_Assignment:_ Continue the Johnson v. Pike case summary below from its last sentence.

_Extract:_
CASE: Johnson v. Pike
COURT: Connecticut Appellate Court
DOC. NO.: AC 32695; COURT OPINION BY: DiPentima, CJ.
DATE: June 12, 2012
It is not the size of the verdict that matters but, rather, whether it falls within the uncertain limits of just damages or shocks the sense of justice so as to lead to the conclusion that the jury was improperly influenced by partiality, prejudice, mistake or corruption.
David Johnson brought this action seeking damages for injuries he suffered in an automobile accident involving a vehicle owned by Daniel Pike and driven by Andrew Pike. The defendants admitted liability. Following a trial on damages, the jury awarded $34,222 in lost wages, $1762 in medical bills, no future medical expenses and $50,000 in noneconomic damages. The verdict totaled $85,984.
The defendants’ post verdict motions including for a remittitur and to set aside the verdict were denied. The defendants appealed claiming that the court improperly denied their motions because the award of $50,000 in noneconomic damages was excessive. The Appellate Court affirmed the judgment. The defendant argued that by comparing the award of medical bills to the evidence “is a reasonable interpretation of the verdict form that the jury did not think [the] plaintiff injured his right shoulder in the accident since [it] did not award any treatment after… the date [the] plaintiff stopped treating for his right wrist.” The defendant claimed that $50,000 in noneconomic damages for a right wrist sprain was excessive and outside the limits of fair and reasonable compensation.

_Study material:_
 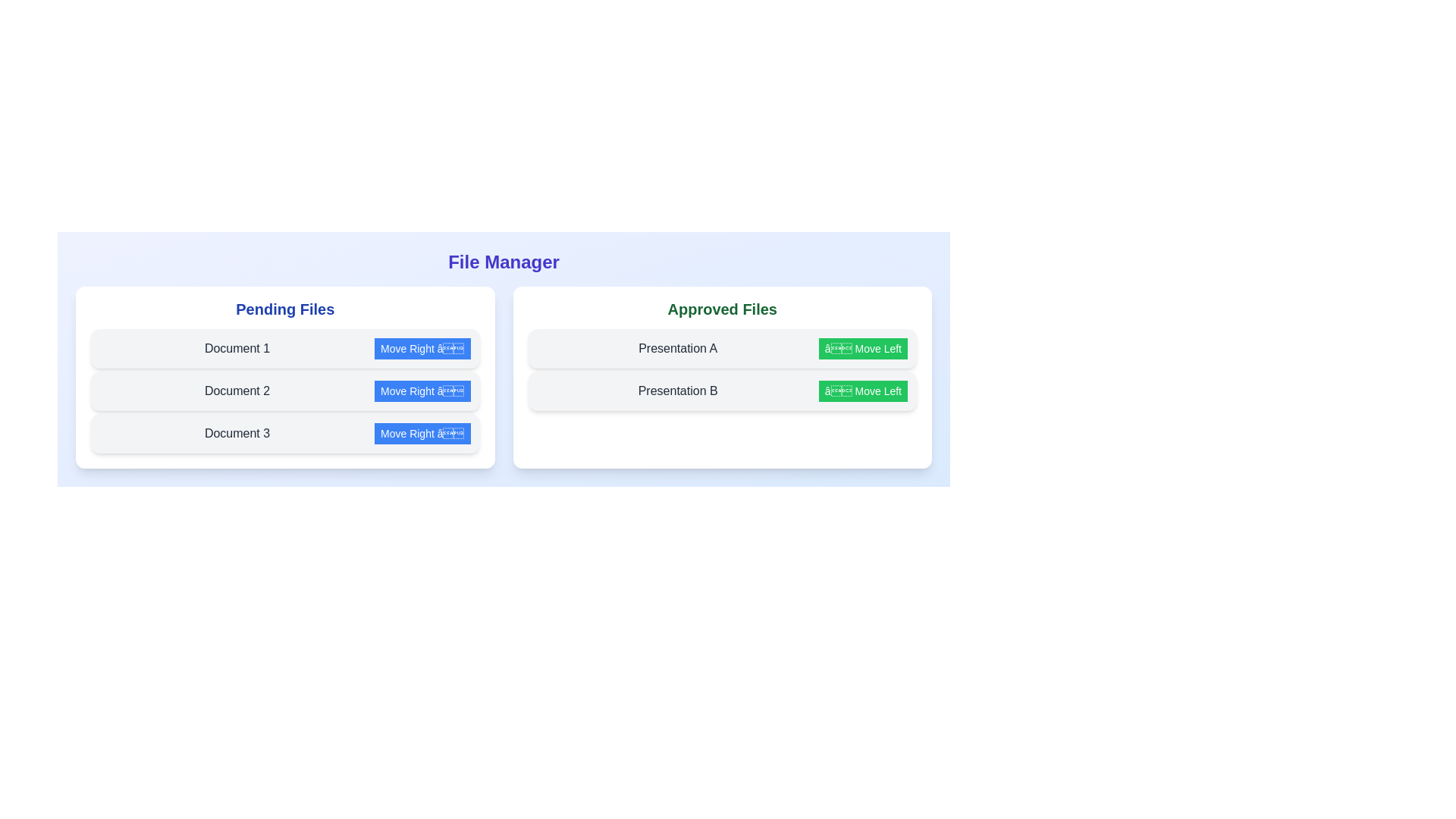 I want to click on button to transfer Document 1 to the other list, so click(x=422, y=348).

...

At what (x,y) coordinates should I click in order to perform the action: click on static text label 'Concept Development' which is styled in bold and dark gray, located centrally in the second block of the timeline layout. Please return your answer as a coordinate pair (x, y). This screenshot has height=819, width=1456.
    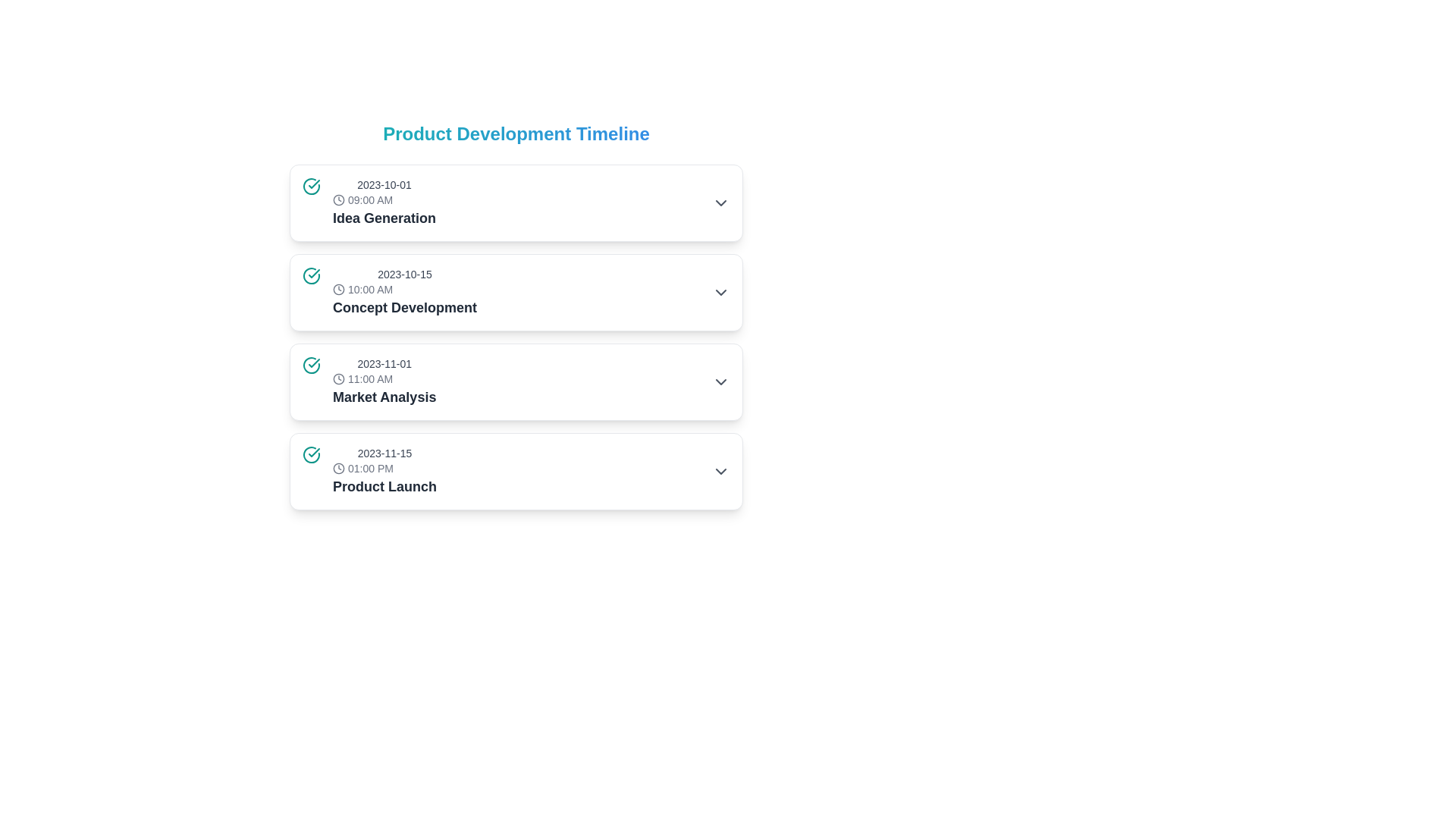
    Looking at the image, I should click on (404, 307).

_Expected output:_
The Appellate Court found that given the lack of jury interrogatories, no support was provided for the contention that the verdict form clearly established that the jury rejected the shoulder injury claim. Assuming, arguendo, that the jury rejected the claimed shoulder injury, the award of $50,000 in noneconomic damages did not shock the sense of justice. There was evidence of the pain suffered by the plaintiff at the time of the accident, his difficulty sleeping and loss of the ability to engage in a recreational activity, golf. The plaintiff’s stipulated life expectancy was 18 years. He stated that although his wrist had improved, it remained an “issue” for him. Given the uncertain nature of compensation for noneconomic damages and the fact that a generous award is permissible, so long as it does not shock the sense of justice, the trial court properly denied the defendants’ motions.